-------- Material for the task --------

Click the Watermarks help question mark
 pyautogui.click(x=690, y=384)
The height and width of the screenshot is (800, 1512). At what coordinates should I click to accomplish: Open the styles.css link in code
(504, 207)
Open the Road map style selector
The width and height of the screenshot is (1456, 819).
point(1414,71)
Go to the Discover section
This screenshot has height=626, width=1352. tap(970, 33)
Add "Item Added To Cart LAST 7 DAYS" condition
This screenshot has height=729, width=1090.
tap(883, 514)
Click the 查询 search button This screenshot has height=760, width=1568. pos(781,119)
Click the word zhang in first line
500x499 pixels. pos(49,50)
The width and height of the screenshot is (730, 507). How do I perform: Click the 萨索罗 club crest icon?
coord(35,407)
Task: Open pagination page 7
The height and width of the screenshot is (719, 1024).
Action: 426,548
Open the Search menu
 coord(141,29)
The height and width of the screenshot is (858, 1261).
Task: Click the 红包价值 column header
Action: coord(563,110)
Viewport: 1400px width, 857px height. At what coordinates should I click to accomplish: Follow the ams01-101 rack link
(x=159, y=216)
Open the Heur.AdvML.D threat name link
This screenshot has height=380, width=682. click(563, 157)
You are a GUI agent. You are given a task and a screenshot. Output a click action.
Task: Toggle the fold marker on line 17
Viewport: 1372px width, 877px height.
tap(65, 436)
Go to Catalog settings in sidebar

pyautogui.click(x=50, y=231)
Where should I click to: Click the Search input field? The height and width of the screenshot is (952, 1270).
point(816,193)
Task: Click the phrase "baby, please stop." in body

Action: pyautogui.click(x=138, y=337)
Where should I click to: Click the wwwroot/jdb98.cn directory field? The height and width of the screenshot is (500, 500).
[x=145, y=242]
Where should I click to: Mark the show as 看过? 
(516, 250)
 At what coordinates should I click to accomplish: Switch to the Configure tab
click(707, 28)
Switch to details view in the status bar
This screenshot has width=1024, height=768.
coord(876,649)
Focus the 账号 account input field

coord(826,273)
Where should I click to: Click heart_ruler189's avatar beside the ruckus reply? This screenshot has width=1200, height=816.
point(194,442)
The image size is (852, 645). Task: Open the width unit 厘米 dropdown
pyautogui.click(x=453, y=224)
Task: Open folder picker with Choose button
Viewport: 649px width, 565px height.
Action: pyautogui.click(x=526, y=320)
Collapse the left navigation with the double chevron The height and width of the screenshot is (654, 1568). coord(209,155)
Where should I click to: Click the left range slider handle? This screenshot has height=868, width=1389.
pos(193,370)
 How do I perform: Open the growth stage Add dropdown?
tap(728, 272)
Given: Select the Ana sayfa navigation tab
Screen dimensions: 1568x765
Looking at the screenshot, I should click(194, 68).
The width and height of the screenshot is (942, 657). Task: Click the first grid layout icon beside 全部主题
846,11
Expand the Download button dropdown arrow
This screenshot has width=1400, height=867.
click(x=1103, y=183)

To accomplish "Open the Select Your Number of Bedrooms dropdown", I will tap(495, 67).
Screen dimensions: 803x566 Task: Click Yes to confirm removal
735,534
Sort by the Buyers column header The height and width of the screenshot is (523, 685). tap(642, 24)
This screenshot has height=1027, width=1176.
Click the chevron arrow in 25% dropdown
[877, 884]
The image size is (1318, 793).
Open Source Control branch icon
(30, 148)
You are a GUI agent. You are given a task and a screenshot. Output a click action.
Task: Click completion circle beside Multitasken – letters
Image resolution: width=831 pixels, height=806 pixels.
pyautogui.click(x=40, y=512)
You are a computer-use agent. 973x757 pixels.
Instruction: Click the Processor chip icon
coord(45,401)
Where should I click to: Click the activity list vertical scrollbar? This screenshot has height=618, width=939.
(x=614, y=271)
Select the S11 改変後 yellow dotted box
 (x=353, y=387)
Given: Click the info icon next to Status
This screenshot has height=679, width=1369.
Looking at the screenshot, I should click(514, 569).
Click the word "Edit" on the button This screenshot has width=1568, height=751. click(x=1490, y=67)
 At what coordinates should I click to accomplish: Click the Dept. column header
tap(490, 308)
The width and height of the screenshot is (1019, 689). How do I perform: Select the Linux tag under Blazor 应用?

--------

Exercise:
Copy out all the records above, swapping "coordinates" for "position" every time it appears and changing nothing else.

Exercise solution:
Click the Watermarks help question mark
 pyautogui.click(x=690, y=384)
The height and width of the screenshot is (800, 1512). At what position should I click to accomplish: Open the styles.css link in code
(504, 207)
Open the Road map style selector
The width and height of the screenshot is (1456, 819).
point(1414,71)
Go to the Discover section
This screenshot has height=626, width=1352. tap(970, 33)
Add "Item Added To Cart LAST 7 DAYS" condition
This screenshot has height=729, width=1090.
tap(883, 514)
Click the 查询 search button This screenshot has height=760, width=1568. pos(781,119)
Click the word zhang in first line
500x499 pixels. pos(49,50)
The width and height of the screenshot is (730, 507). How do I perform: Click the 萨索罗 club crest icon?
coord(35,407)
Task: Open pagination page 7
The height and width of the screenshot is (719, 1024).
Action: 426,548
Open the Search menu
 coord(141,29)
The height and width of the screenshot is (858, 1261).
Task: Click the 红包价值 column header
Action: coord(563,110)
Viewport: 1400px width, 857px height. At what position should I click to accomplish: Follow the ams01-101 rack link
(x=159, y=216)
Open the Heur.AdvML.D threat name link
This screenshot has height=380, width=682. click(563, 157)
You are a GUI agent. You are given a task and a screenshot. Output a click action.
Task: Toggle the fold marker on line 17
Viewport: 1372px width, 877px height.
tap(65, 436)
Go to Catalog settings in sidebar

pyautogui.click(x=50, y=231)
Where should I click to: Click the Search input field? The height and width of the screenshot is (952, 1270).
point(816,193)
Task: Click the phrase "baby, please stop." in body

Action: pyautogui.click(x=138, y=337)
Where should I click to: Click the wwwroot/jdb98.cn directory field? The height and width of the screenshot is (500, 500).
[x=145, y=242]
Where should I click to: Mark the show as 看过? 
(516, 250)
 At what position should I click to accomplish: Switch to the Configure tab
click(707, 28)
Switch to details view in the status bar
This screenshot has width=1024, height=768.
coord(876,649)
Focus the 账号 account input field

coord(826,273)
Where should I click to: Click heart_ruler189's avatar beside the ruckus reply? This screenshot has width=1200, height=816.
point(194,442)
The image size is (852, 645). Task: Open the width unit 厘米 dropdown
pyautogui.click(x=453, y=224)
Task: Open folder picker with Choose button
Viewport: 649px width, 565px height.
Action: pyautogui.click(x=526, y=320)
Collapse the left navigation with the double chevron The height and width of the screenshot is (654, 1568). coord(209,155)
Where should I click to: Click the left range slider handle? This screenshot has height=868, width=1389.
pos(193,370)
 How do I perform: Open the growth stage Add dropdown?
tap(728, 272)
Given: Select the Ana sayfa navigation tab
Screen dimensions: 1568x765
Looking at the screenshot, I should click(194, 68).
The width and height of the screenshot is (942, 657). Task: Click the first grid layout icon beside 全部主题
846,11
Expand the Download button dropdown arrow
This screenshot has width=1400, height=867.
click(x=1103, y=183)

To accomplish "Open the Select Your Number of Bedrooms dropdown", I will tap(495, 67).
Screen dimensions: 803x566 Task: Click Yes to confirm removal
735,534
Sort by the Buyers column header The height and width of the screenshot is (523, 685). tap(642, 24)
This screenshot has height=1027, width=1176.
Click the chevron arrow in 25% dropdown
[877, 884]
The image size is (1318, 793).
Open Source Control branch icon
(30, 148)
You are a GUI agent. You are given a task and a screenshot. Output a click action.
Task: Click completion circle beside Multitasken – letters
Image resolution: width=831 pixels, height=806 pixels.
pyautogui.click(x=40, y=512)
You are a computer-use agent. 973x757 pixels.
Instruction: Click the Processor chip icon
coord(45,401)
Where should I click to: Click the activity list vertical scrollbar? This screenshot has height=618, width=939.
(x=614, y=271)
Select the S11 改変後 yellow dotted box
 (x=353, y=387)
Given: Click the info icon next to Status
This screenshot has height=679, width=1369.
Looking at the screenshot, I should click(514, 569).
Click the word "Edit" on the button This screenshot has width=1568, height=751. click(x=1490, y=67)
 At what position should I click to accomplish: Click the Dept. column header
tap(490, 308)
The width and height of the screenshot is (1019, 689). How do I perform: Select the Linux tag under Blazor 应用?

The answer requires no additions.